While quantum computing has been ‘the next big thing’ for a while now, the sheer impact it would have means it can’t be discounted, and with the current focus around cognitive computing and machine learning, artificial intelligence is moving forward in leaps and bounds, and will likely weave its way into just about everything in the future, in ways we’re yet to even imagine.

You can read more about our latest supercomputer we built in partnership with Dell, which is named Pearcey after the very same Trevor Pearcey who created CSIR Mk1.
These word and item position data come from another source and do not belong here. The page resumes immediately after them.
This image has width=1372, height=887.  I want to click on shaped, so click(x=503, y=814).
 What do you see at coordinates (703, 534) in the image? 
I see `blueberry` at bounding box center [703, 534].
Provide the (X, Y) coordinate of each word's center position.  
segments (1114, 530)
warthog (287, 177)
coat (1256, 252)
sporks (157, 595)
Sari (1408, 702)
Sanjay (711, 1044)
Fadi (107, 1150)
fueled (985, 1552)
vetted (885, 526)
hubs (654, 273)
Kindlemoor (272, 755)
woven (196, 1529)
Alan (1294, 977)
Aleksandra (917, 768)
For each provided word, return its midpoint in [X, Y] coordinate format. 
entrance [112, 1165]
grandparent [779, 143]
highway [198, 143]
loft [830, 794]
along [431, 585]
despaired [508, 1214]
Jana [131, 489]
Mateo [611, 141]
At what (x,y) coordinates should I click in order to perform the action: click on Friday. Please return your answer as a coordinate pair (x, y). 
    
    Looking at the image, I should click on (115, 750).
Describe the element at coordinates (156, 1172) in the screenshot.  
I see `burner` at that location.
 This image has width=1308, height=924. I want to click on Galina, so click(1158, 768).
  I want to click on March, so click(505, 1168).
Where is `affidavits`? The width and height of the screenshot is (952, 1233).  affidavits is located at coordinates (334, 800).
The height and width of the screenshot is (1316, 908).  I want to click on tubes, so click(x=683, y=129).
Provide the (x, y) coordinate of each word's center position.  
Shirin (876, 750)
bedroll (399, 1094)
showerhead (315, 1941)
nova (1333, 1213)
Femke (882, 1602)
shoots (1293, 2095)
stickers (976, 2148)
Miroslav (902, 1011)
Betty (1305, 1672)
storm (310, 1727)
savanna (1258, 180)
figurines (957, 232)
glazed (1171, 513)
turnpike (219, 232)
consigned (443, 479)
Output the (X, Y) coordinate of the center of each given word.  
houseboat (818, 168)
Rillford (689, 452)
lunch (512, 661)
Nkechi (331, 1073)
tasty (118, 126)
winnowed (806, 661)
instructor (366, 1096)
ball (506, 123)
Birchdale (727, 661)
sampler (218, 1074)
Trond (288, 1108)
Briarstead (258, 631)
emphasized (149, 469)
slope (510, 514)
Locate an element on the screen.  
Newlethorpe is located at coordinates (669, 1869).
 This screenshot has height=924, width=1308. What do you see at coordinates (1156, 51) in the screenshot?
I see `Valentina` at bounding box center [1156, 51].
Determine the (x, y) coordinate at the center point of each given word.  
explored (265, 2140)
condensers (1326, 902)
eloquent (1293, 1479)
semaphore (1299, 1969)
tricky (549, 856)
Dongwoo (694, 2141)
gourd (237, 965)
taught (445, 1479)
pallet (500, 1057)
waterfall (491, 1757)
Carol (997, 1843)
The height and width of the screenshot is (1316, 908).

  1. Certainly the first digital computer but not the first computer. As far as I can recall, circa 1941, the CSIR tested and improved an analogue computer at North Head, Sydney. This electro-mechanical computer was to be part of the fire control system directing the 3.7. Inch anti-aircraft guns deployed at the Darwin Fortress. Documentary evidence is sparse due to wartime secrecy. Can anyone throw light on this matter. The literature often describes gunnery fire directors as computers.


    1. Hi Robert,
      Yes you’re right. The article refers to “computer” in the modern accepted use, meaning a stored-program electronic computer. These machines were predated by a number of mechanical devices that can be considered computers, dating back to the Antikythera mechanism of ca.100-200BC. In addition several electronic computers were built with single programs for specific applications, notably codebreaking (Colossus) and ballistics calculations as you point out. Indeed around this time the label “automatic computer”, such as CSIRAC = CSIR Automatic Computer, was applied because people whose task it was to do manual mathematical calculations were themselves called “computers”. We hope that helps to clarify things.
      CSIRO Social Media

  2. There also was considerable specialised software and hardware development undertaken in many CSIRO divisions. One of these (probably the first) was the Division of Mechanical Engineering in Highett, Victoria, where design and development of computer interface systems commenced in 1962. The purpose then was communication between experimental systems and a CDC3200 computer to be installed at CSIRO Monash. A microwave radio link connected the CDC computer with data loggers, keyboard, printer, graph plotter, tape reader/punch and data recording systems. A problem though, that being time restriction on access to the computer. Eventually, with the availability of relatively inexpensive computer components/boards, a series of small computer systems were developed which enabled recording of field and laboratory data. Further development provided purpose built computerised control systems for automated experimentation.

  3. With Artificial Intelligence “moving forward in leaps and bounds”, shouldn’t CSIRO take a leadership role in ensuring all AI programming worldwide has underling “No Hurt Humans” code (as per Asimov’s 3 Laws)? Otherwise, retrofitting such code after AI devices start injuring people (intentionally or accidentally) would be like trying to recall all of USA’s guns.